İkinci Dünya Savaşından sonra bir yanda kapitalist sistemin önderi Amerika, diğer tarafta sosyalist sistemin önderi Sovyetler Birliği ile iki kutuplu bir dünya ortaya çıkmış, bu iki kutup arasındaki soğuk savaşa rağmen bir denge sağlanmıştı. 1990'ların ardından Sovyetler Birliği'nin dağılmasıyla denge bozularak tek merkezli Amerikan hâkimiyetli bir dünya ortaya çıktı. Ne var ki; Amerika bu tek merkez olma gücünün gereğini yerine getiremedi ve ağırlığını taşıyamadı.
Kapitalizmin yeni krizi, 1929 krizini anımsatan bir buhran şeklinde geldi. Esasen krizin sinyalleri iki yılı yakın bir zamandan beri hissediliyordu. Fakat sonuca yönelik çözümler yerine günü kurtarma planları yapılarak genel sistemin devam ettirilmesi hesapları yapılıyordu. Bugün de dev kurtarma ve devletleştirme politikalarıyla buhranın atlatılması için çabalar sarf edilmektedir. Esasen bu gelişmeler tek merkezli dünyanın, 20 yıl bile sürmeden sonunun gelmesinin işaretiydi. Şimdi çok uluslu bir dünya şekilleniyor. Dünya düzeni denilen olgunun değişmesine şahit olduğumuz bugünlerden sonra hiçbir şeyin eskisi gibi olmayacağı aşikârdır. Yeni siyasi konjonktür, finansal sistem ve dünya düzeni temelden değişecektir. Bu gelişmeler sonucunda artık kabul edelim ki derin bir eksen kayması söz konusu olacaktır.
Ortaya çıkan buhranın çıkış sebebini ve sistemin işleyişini inceleyecek olursak, krizin temelinde ABD’nin ve AB ülkelerinin olduğunu görürüz. Gerçekte var olmayan varlıklar üzerinden borçlanma, aşırı tüketim harcamaları, sadece kar amaçlı çalışılması, ferdin bütün sıfatlarından arındırılarak sadece tüketici olarak görülmesi, ahlaki eksiliklerden doğan suiistimaller, devletin sistemin dışına itilerek müdahil olmasının önlenmesi, sistemin sonunu getirmiştir. Özellikle İkinci Dünya Savaşından sonra gittikçe yaygınlaşan, Sovyetler Birliğinin dağılmasından sonra ise popüler hale gelen küreselleşme olgusu geliştikçe dünyada büyük krizlere olan eğilim artırmıştır.
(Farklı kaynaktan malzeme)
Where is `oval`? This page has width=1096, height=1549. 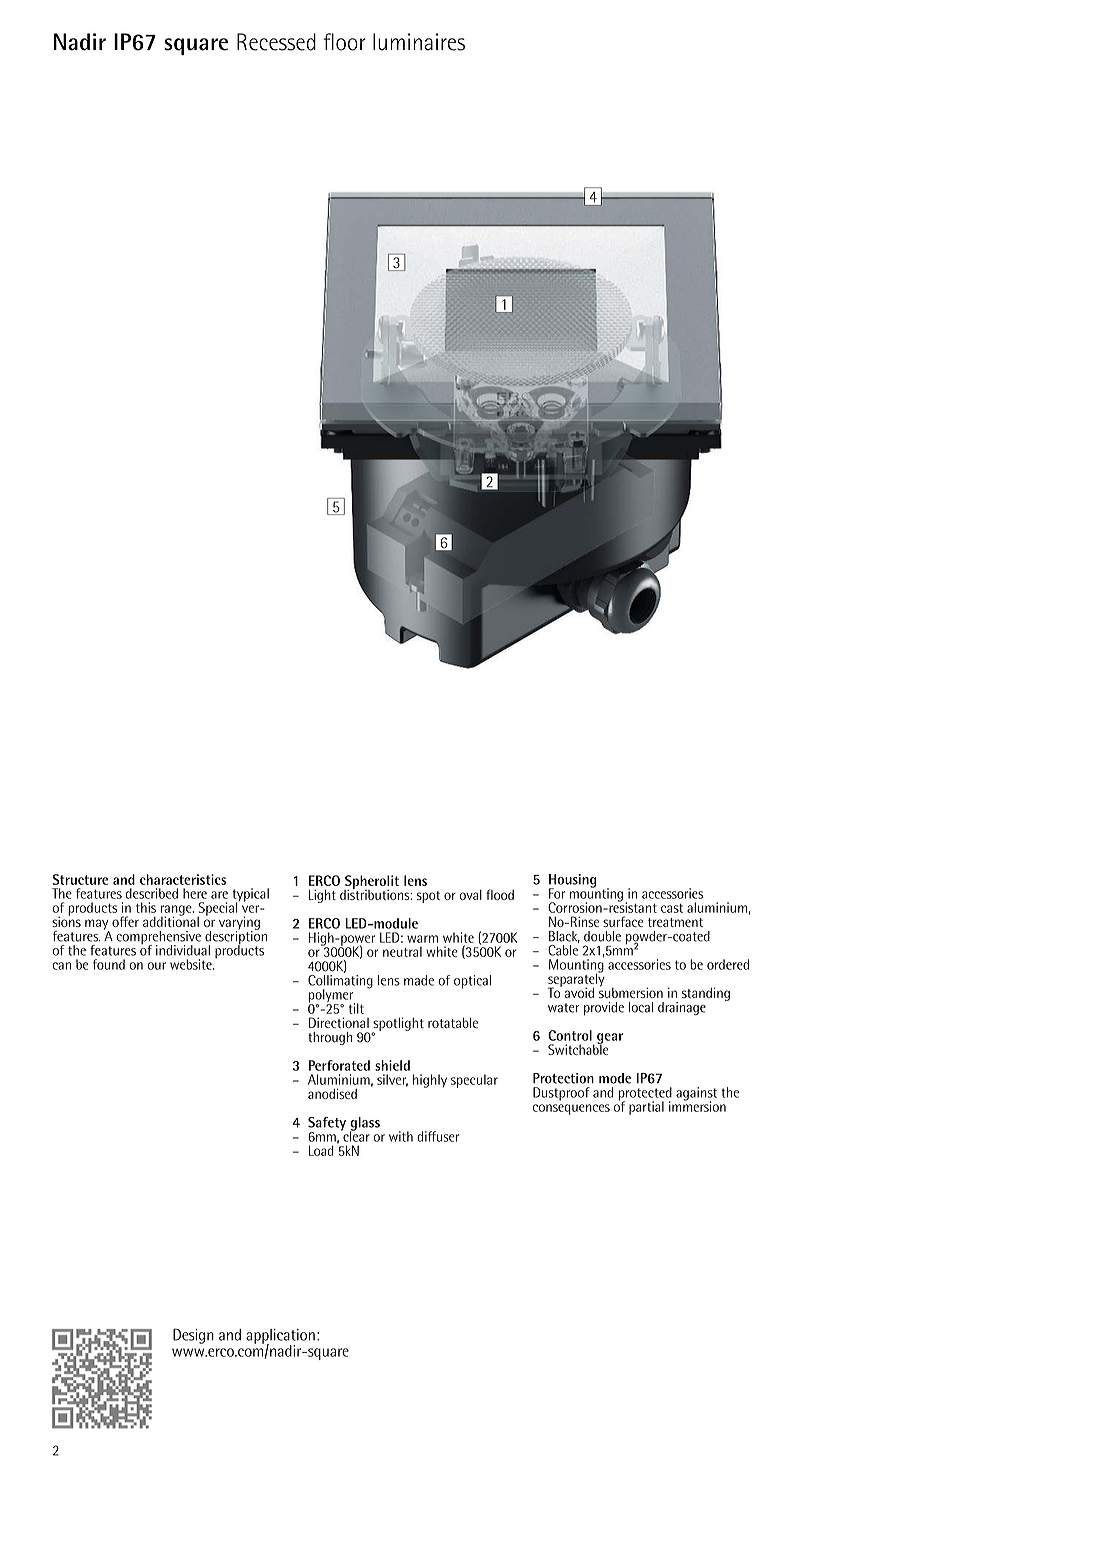
oval is located at coordinates (471, 895).
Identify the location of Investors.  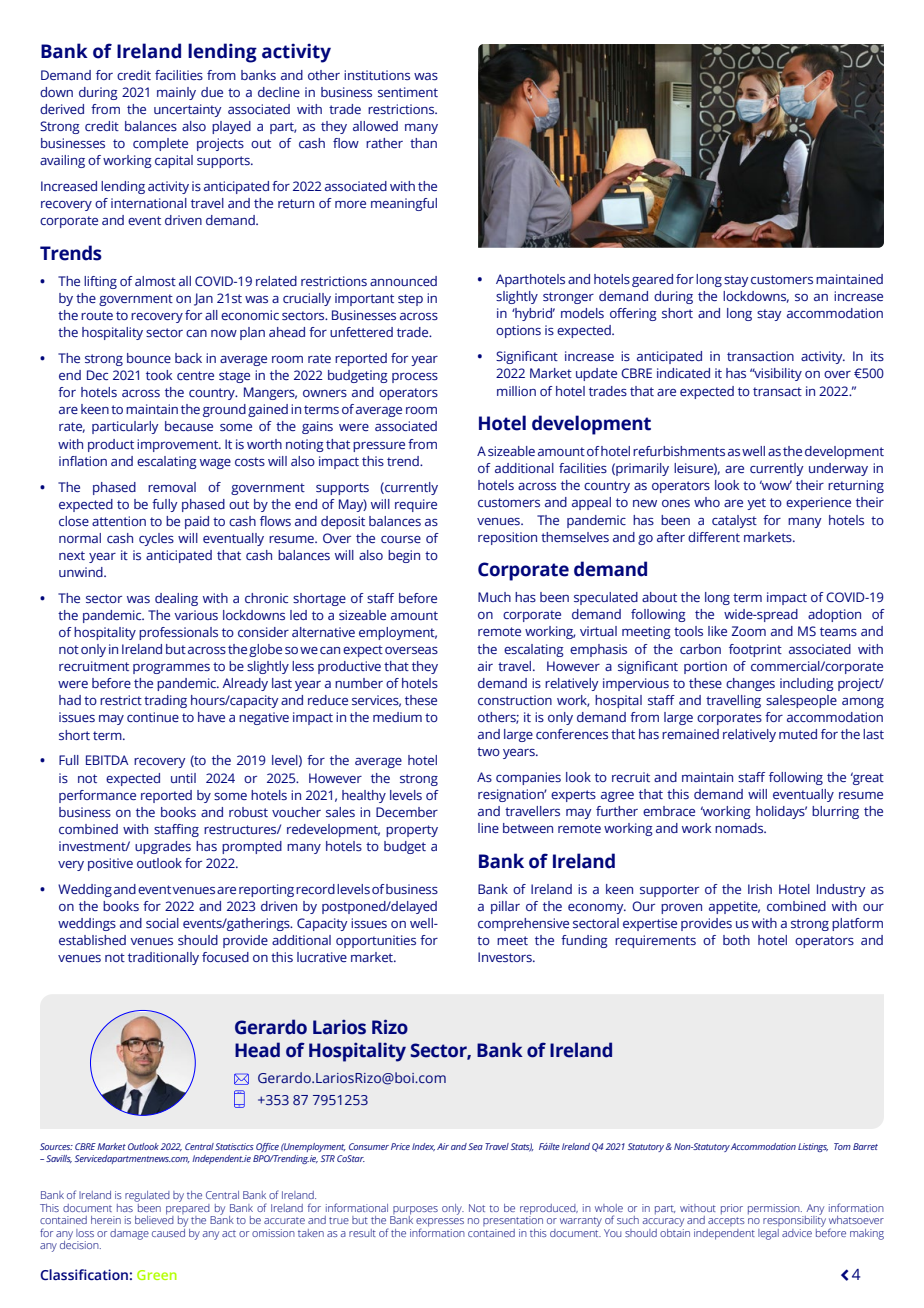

Gelişmeler, Küreselleşme ile kapitalizmin, ulus ötesi bir konuma gelmesiyle başlayarak, çok uluslu şirketlerin kar ve üretimlerini dünya geneline yaymasıyla devam etmiş ve finans piyasaları arasındaki sınırlar bu gelişmeler sonucunda kalkmıştır. Bu yüzdendir ki ABD’de başlayan bu kriz dalga dalga bütün dünyaya yayılmıştır. Küreselleşme olgusunda ulusallık ortadan kalkmaktadır. Ekonomide sağlıklı bir yapının kurulması için müdahale etmesi gereken devlet devre dışında kalınca keşmekeş bir durumun ortaya çıkması kaçınılmaz olmuştur. Çokuluslu şirketlerin etkin olduğu bir dönemde devletlerin tek başlarına iç denetimi bile yapabilmesi mümkün değildir. Çünkü şirketlerin merkezleri ve kayıtları bütün dünyaya yayılmış durumdadır.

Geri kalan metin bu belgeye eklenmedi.